AT Part Four: Of Pastures and Ponies
Roan Mountain, TN, to Bland, VA
Distance: 196.5 miles
Total distance: 591.7 miles
I stared at the small section of flooded trail that bordered the shore of Watauga Lake. My heart sank. My shoes had just dried out a few minutes before I encountered this surprising little situation.
Determined to spend the rest of the day in the rare comfort of dry footwear, I sat down, pulled up my gaiters and untied my trail runners. I slipped my feet out, peeled off my socks, then carefully tiptoed through the water to dry trail. I sat back down and put everything back on.
A tenth of a mile later, I came to another segment of underwater trail. The water was deeper this time, and stretched for a farther distance.
I chuckled to myself. The universe was definitely testing me, but I remained undeterred. I sat down again and pulled off my socks and shoes.
Around the fifth section of flooded trail, I began to get a little aggravated. As I waded through murky, waist-deep water, I glanced to my left and saw a road about ten yards away marked with blue blazes. A sign in the distance read, “AT RE-ROUTE DUE TO FLOODING.”
It was somewhat comforting to later learn that most hikers had also missed the initial detour that day.
Lesson learned: It’s a good idea to look for alternative routes to your destination.
Passing Through Pastures
North of Roan Mountain, the remainder of the Appalachian Trail in Tennessee was some of the most scenic hiking that I had experienced since the Smokies.
I found Pond Mountain Wilderness to be particularly beautiful with its sheer rock canyons and roaring waterfalls. And—once I discovered the detour—hiking around Watauga Lake and crossing its dam were both a delight.
The trail crossed Tennessee Route 91, where I exited a forest and entered some new terrain: expansive rolling green pasture. It was a novelty to hike for a few miles while not being surrounded by trees. I welcomed the open sky and fields of dandelions.
Pastureland became more common as I headed into Virginia. I couldn’t help but stop and appreciate its bucolic beauty whenever I passed through some.
I never expected to find a cow lying in the middle of the AT, but it happened in a pasture.
Hitching a Ride
Three miles past the Tennessee/Virginia border we finally took our first long-awaited zero in Damascus.
Rather than stay in Damascus proper, we ended up finding a hotel deal in the neighboring town of Abingdon, which was about ten miles away.
The only way to get there was to hitch.
I had my doubts about anyone who would willingly want to pick up four disgusting hikers. Sure enough, though, within a few minutes a nice man in a Toyota FJ Cruiser pulled up.
He was in the process of building a house in the area and was on his way to Lowe’s. The man drove miles out of his way to drop us off directly in front of the hotel.

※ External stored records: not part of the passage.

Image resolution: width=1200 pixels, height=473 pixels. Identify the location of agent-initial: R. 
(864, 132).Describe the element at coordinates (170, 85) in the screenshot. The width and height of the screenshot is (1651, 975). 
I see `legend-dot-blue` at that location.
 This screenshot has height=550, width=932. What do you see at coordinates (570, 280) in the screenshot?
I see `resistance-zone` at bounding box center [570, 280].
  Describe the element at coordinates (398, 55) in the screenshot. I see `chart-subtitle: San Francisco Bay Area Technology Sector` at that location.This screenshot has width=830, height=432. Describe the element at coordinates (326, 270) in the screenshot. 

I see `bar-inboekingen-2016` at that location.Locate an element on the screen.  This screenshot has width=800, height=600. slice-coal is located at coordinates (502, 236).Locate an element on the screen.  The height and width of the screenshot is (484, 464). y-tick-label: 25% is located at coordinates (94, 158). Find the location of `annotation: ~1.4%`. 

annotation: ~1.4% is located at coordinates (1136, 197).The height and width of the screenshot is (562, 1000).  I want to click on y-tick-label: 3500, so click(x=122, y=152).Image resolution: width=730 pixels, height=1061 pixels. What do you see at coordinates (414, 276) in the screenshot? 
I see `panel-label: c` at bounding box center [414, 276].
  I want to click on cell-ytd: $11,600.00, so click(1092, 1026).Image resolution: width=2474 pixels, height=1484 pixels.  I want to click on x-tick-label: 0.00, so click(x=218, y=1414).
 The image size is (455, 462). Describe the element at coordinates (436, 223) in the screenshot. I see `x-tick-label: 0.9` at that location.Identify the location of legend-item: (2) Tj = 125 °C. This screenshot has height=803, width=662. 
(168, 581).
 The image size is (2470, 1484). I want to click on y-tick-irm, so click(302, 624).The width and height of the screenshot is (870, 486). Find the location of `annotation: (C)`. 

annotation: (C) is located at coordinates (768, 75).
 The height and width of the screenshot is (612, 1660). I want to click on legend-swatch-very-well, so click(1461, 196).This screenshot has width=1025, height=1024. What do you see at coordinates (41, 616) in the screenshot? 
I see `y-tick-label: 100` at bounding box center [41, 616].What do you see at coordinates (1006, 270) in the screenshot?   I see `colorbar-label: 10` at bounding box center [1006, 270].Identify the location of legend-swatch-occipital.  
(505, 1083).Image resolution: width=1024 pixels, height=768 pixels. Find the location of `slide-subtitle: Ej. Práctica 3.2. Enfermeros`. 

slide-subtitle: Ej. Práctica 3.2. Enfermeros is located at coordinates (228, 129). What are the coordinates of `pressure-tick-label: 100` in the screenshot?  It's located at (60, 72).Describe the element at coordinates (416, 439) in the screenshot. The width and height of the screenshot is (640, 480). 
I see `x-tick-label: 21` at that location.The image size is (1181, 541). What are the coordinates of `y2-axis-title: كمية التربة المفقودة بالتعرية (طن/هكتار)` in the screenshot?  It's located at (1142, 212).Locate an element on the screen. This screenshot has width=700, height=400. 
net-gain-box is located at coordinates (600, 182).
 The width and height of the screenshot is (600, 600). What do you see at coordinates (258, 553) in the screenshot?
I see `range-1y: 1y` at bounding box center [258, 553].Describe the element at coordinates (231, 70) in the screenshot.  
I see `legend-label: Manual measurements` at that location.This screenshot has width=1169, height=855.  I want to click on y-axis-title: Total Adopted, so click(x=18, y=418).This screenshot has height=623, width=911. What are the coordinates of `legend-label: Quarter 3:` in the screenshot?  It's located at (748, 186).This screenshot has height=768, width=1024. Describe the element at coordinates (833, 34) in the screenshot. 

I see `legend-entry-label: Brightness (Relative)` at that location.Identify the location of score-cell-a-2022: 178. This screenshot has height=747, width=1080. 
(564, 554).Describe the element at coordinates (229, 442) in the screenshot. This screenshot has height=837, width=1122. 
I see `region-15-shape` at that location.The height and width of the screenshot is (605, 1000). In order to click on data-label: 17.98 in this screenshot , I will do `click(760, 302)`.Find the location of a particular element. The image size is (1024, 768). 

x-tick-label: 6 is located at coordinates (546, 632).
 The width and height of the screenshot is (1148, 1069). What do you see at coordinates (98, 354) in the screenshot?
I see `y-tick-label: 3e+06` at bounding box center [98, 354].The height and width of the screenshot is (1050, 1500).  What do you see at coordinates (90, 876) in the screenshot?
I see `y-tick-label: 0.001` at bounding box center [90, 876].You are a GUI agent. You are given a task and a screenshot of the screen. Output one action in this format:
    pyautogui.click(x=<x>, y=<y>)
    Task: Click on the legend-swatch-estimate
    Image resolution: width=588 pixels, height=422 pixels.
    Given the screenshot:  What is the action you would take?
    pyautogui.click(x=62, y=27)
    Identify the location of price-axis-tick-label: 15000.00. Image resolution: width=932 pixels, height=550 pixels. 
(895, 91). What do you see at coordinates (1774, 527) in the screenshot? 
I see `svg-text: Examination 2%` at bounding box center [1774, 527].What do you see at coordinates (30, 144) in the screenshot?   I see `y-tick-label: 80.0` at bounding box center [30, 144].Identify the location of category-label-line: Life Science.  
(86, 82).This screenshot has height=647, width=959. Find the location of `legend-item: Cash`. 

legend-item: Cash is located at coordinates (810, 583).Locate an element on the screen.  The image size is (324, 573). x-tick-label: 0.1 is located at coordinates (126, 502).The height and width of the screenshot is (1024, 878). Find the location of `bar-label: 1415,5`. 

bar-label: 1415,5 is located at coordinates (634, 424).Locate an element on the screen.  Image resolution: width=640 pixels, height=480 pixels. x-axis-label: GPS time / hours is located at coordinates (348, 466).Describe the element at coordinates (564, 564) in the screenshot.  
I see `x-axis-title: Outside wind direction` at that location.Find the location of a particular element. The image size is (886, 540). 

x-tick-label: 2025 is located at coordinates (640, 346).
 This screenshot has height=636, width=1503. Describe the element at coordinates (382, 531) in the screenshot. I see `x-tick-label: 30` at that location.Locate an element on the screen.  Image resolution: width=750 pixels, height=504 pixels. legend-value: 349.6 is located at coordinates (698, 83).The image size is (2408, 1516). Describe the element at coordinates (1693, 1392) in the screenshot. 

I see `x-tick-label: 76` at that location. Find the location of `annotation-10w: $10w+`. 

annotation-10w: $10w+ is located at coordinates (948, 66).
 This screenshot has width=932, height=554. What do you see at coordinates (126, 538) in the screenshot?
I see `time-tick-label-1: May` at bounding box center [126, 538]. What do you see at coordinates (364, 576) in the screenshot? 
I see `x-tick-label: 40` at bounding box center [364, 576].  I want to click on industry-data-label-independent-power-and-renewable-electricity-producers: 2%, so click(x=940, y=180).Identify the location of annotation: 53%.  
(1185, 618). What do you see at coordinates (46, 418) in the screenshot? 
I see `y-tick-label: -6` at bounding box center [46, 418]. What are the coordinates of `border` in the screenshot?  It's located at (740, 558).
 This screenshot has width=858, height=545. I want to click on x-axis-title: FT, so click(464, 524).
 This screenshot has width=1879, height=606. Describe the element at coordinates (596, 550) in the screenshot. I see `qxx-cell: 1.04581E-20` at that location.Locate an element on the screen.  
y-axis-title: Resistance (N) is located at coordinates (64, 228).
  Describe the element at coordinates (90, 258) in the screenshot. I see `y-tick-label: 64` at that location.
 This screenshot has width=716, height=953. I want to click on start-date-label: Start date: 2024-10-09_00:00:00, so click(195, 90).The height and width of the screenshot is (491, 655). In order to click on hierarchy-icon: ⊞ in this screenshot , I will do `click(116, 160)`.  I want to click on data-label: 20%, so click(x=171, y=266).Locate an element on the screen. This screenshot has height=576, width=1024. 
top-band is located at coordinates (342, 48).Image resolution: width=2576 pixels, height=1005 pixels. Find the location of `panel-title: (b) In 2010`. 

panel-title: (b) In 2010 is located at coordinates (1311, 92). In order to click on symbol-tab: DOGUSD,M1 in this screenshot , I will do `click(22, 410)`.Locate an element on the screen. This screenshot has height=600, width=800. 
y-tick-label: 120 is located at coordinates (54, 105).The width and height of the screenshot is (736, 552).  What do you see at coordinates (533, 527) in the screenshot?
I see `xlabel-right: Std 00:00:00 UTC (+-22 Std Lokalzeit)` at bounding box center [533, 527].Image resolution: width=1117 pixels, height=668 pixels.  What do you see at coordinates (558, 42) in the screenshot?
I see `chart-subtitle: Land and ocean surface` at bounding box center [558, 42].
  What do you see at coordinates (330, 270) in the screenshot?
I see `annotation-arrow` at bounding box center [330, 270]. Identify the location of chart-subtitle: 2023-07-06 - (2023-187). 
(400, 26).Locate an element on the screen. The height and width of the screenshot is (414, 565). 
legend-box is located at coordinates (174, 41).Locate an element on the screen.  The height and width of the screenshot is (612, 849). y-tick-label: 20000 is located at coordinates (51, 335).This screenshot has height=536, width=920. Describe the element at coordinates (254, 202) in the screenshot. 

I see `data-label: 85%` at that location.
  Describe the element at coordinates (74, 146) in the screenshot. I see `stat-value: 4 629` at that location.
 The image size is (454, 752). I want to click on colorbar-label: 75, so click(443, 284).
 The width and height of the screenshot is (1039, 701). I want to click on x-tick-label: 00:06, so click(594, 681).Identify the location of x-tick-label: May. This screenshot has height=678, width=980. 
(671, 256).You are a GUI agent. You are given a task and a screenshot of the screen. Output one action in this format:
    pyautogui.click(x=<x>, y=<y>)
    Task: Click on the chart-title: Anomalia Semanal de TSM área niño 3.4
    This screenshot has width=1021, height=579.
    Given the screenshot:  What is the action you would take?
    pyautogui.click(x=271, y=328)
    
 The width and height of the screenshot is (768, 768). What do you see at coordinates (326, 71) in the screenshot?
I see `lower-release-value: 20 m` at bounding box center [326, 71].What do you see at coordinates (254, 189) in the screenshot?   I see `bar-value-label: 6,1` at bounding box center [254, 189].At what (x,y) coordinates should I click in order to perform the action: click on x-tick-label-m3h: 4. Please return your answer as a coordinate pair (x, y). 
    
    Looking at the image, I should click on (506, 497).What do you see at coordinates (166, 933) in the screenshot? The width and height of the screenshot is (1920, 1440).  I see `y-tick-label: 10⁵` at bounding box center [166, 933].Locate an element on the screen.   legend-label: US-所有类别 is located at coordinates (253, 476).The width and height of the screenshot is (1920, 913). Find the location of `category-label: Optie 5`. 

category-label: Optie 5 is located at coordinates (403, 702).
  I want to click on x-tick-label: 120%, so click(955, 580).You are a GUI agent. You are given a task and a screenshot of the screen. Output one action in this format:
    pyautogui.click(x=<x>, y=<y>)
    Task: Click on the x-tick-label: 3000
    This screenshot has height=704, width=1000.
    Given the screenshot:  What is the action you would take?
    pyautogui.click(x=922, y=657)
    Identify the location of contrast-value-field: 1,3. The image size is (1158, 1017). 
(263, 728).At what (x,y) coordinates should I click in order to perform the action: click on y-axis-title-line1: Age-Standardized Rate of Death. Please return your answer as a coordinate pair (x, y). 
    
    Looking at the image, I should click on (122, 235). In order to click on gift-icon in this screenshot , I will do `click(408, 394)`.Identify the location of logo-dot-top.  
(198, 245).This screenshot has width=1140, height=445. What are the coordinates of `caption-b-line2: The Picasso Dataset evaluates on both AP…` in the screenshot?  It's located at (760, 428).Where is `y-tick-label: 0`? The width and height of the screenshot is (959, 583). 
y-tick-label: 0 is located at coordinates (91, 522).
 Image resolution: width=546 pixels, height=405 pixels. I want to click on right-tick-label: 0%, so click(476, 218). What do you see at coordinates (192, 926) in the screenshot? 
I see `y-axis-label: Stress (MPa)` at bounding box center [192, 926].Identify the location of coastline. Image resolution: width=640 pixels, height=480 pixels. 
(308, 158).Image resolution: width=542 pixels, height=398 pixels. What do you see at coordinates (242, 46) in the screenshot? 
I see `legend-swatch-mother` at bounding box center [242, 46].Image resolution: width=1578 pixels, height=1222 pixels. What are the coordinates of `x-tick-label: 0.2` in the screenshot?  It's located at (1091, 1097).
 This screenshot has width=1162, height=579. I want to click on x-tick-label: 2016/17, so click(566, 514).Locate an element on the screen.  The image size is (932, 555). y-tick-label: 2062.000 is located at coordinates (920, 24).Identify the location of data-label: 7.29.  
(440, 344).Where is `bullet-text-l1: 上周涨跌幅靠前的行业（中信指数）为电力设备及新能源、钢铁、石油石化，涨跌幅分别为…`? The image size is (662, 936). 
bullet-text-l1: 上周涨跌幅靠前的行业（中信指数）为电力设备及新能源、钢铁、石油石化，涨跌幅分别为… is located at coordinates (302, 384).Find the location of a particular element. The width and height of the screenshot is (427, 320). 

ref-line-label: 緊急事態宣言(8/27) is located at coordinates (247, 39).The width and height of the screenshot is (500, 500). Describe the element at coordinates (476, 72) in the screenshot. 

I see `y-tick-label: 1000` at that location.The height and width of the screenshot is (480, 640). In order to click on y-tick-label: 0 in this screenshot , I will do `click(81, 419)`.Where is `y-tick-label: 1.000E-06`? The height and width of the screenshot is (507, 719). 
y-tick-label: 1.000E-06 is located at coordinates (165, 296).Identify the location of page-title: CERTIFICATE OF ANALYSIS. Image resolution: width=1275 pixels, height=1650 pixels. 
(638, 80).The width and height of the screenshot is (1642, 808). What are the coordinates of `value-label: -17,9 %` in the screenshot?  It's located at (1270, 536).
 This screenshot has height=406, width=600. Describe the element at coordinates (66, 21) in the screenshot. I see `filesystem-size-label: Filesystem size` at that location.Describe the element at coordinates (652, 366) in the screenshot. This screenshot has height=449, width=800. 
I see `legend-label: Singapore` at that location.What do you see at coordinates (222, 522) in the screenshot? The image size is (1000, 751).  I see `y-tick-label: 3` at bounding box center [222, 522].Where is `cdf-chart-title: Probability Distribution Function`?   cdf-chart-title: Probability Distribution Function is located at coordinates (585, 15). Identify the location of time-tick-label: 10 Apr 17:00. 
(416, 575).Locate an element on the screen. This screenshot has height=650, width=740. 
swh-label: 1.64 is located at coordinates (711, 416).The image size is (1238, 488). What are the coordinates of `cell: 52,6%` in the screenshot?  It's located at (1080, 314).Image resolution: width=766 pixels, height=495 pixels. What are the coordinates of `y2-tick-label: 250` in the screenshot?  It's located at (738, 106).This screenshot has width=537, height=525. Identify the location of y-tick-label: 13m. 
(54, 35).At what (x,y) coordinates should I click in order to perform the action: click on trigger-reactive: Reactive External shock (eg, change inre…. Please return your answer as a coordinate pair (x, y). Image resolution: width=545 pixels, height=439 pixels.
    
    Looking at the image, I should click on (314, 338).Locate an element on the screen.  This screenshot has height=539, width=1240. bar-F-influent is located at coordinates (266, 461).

We’ve continued to get rides from amazing people in nearly every town that we have passed through. Oftentimes people have been offering us a lift before we even raise a thumb.
Hitching has given me a new appreciation for the kindness and generosity that can be shown by total strangers.
A Great Day at Grayson
The day we entered Grayson Highlands State Park started off a bit peculiar. First thing in the morning, I bumped into a large group of day hikers. Given that the sun had just risen, this was uncommon in my experience.
Living up to my trail name of Fast Lane, I passed by them, only to encounter another larger group of day hikers. Before I knew it, I found myself lost in a chain of almost a hundred hikers. They were all taking part in a 30-mile charity hike to raise money for cerebral palsy research.
I spent most of that morning admiring the people who were pushing their physical limits for a good cause. I also felt overwhelmed. I rarely encountered more than a dozen people on trail on any given day. Plus these hikers smelled about a thousand times better than I did.
That afternoon, I hiked up Mount Rodgers and saw the start of Grayson Highlands. The barren, rocky landscape roamed by wild ponies was foreign and mesmerizing.
I decided to take the half mile side trail to the summit of Mount Rodgers, the highest point in Virginia.
There was no view at the top to speak of, but I still enjoyed the trek through the thick, moss-covered pine forest.
I descended back to the AT where I spent the remainder of the day admiring views and gawking at ponies.
I also passed the 500-mile mark, which felt pretty great.
It had been an eventful day. My feet were tired by the end of it, but my heart was full.
Another Hill to Climb
Moving north through Virginia, the elevation has gotten noticeably less steep, but there are still plenty of hills to climb.
A particular one that comes to mind is a 2,000-foot ascent to Chestnut Knob that came at the very end of a long day.
As I began to make my way up the mountain, I was already tired. It was late in the afternoon and it was hot.
Coincidentally Pink Floyd’s Fearless came on the playlist that I was listening to.
“You think the hill’s to steep to climb…”
I smiled to myself and walked up the hill.
When I awoke to the view of an incredible sunrise from my tent the next morning, I remembered the previous day’s climb as being pretty easy.